Resume the passage below about Civil 3D drawing units and data references, continuing from its final sentence.

= Supplied passage =
◇ ◇ ◇ ◇
In case other people have this issue, here is the command and my responses to the prompts that solved the problem:
- Type "dwgunits" into the command line
- Set "unit for length" to "1"
- Set "scale objects from other drawings on insert" to "no"
- Set "match INSUNITS to drawing units" to "no"
- Set "scale objects in current drawing to reflect change in units" to "no"
Data References come into a drawing in their own units. Civil 3D does not make provision for data referencing into architectural, inch-based drawings.
You can use XREF to be able to see your Alignment in place in relation to your architecture. It should have its labels placed in the xref source drawing.
Or
You can Promote the Data Referenced Alignment, then Scale it at basepoint 0,0 with a scale factor of 12. Once you have it in place, you will need Expressions in order to scale your label values to the architectural units. I think it's way easier with Xref, but I'd like to hear others' opinions.
◇ ◇ ◇ ◇
= Records supplied =
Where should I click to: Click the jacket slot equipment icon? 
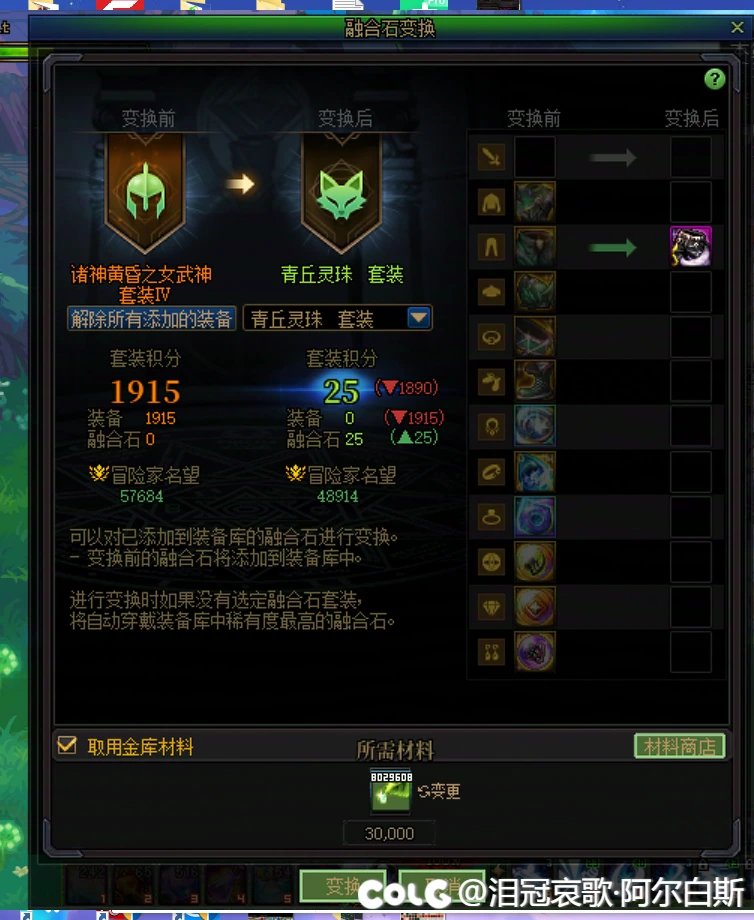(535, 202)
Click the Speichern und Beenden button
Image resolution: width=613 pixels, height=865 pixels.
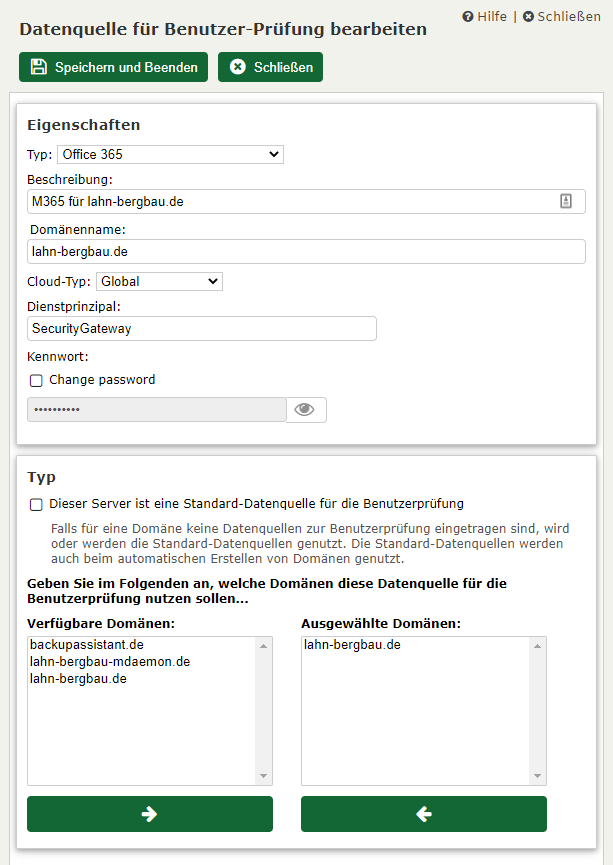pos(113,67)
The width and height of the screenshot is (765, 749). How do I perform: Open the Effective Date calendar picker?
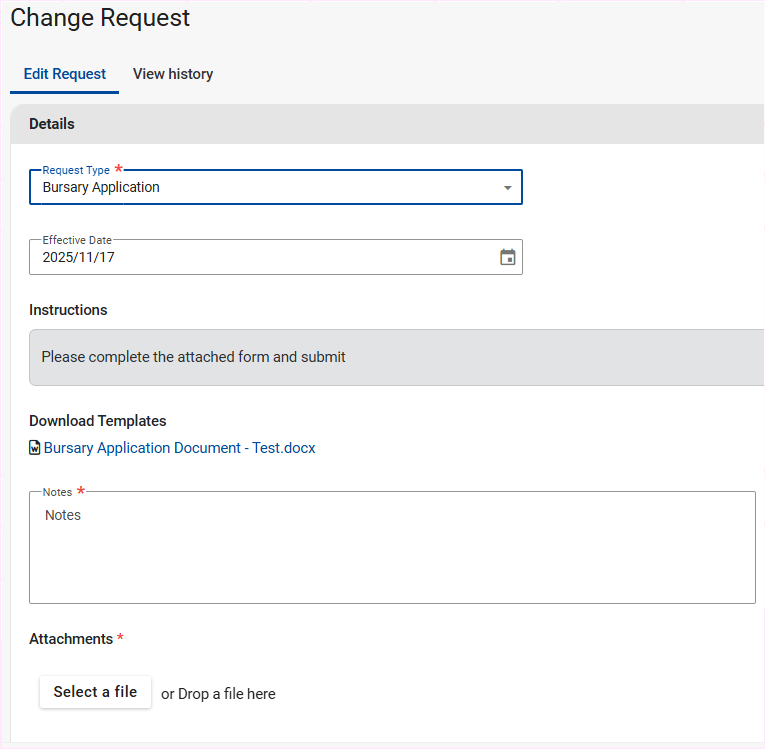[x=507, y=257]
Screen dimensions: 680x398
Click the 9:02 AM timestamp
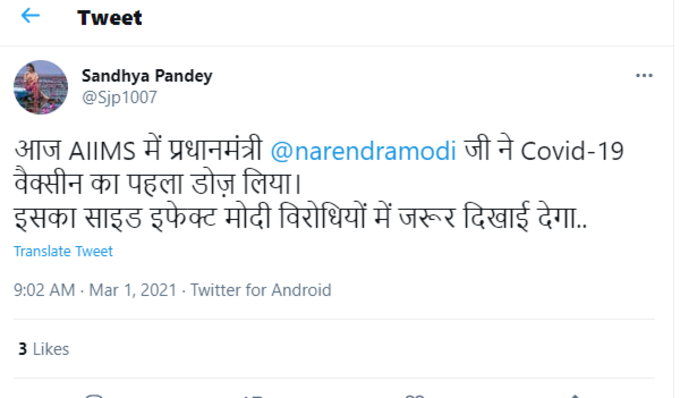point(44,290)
◇ ◇ ◇ ◇
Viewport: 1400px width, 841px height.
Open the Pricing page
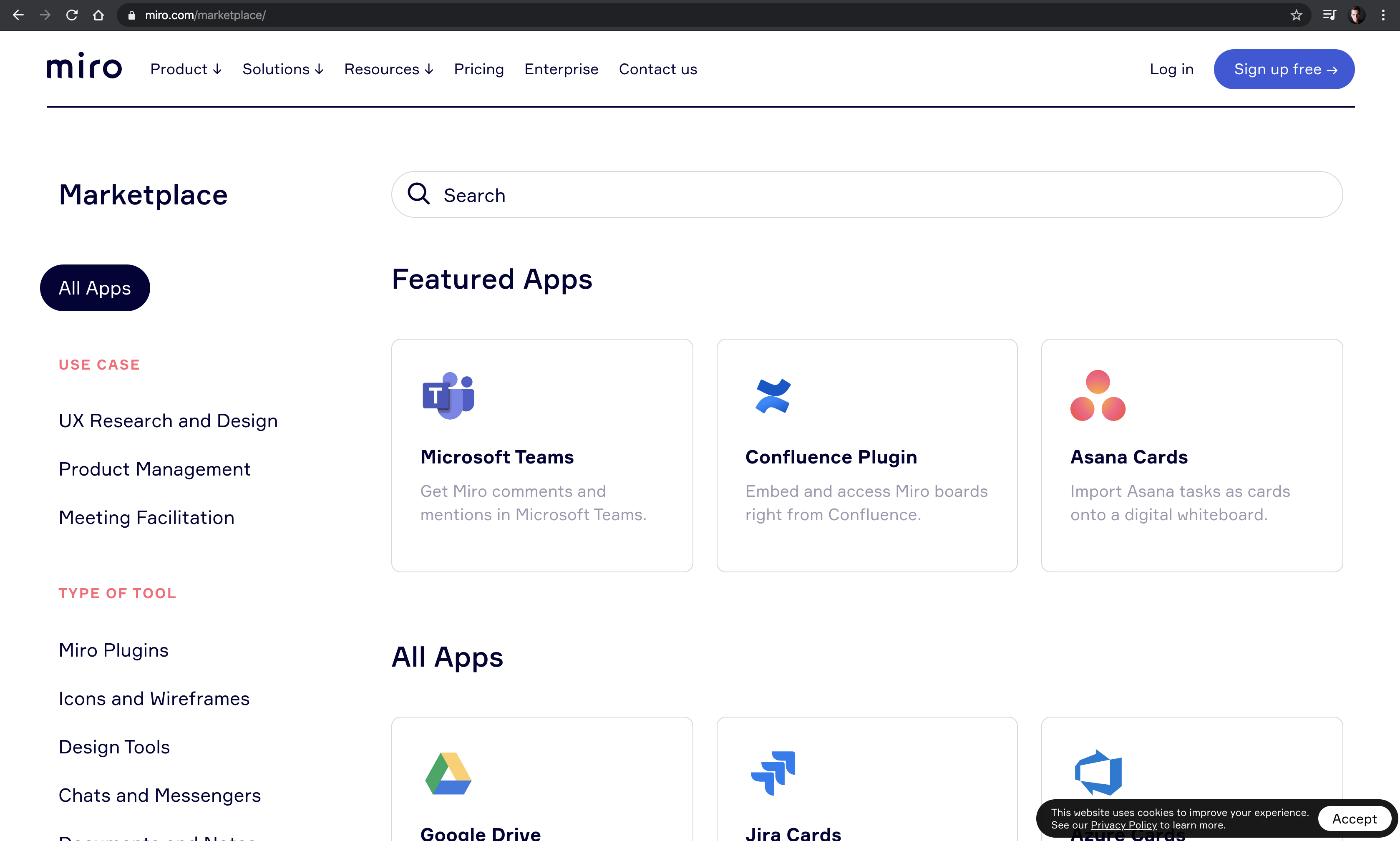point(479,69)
◇ ◇ ◇ ◇
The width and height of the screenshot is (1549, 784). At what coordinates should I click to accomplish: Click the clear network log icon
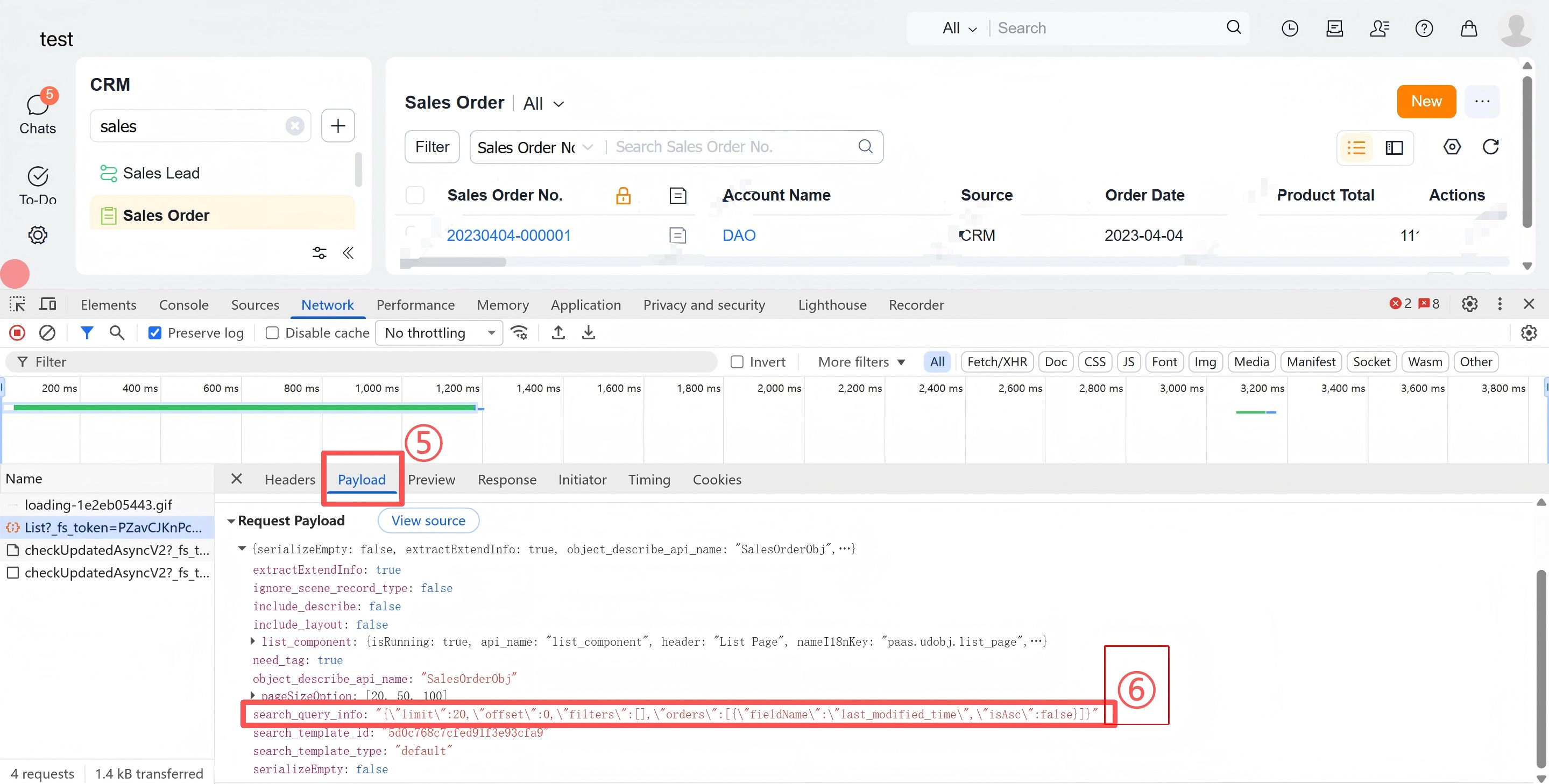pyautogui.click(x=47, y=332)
◇ ◇ ◇ ◇
= Written response =
Lastly, are the architects not using Revit? If they are, you should know about the Autodesk Shared Reference Point utility (free with AEC Industry Collection subscription), meant for aligning Civil 3D drawings to Revit projects, and vice versa.
@tcorey Ah okay, that makes sense. Sounds like keeping the alignment within a decimal feet basemap is the way to go.
Thanks for the tip about the shared reference utility, I'll keep it in mind for the future. They do use revit but we typically work with them on non building type structures so they tend to just end up in AutoCAD.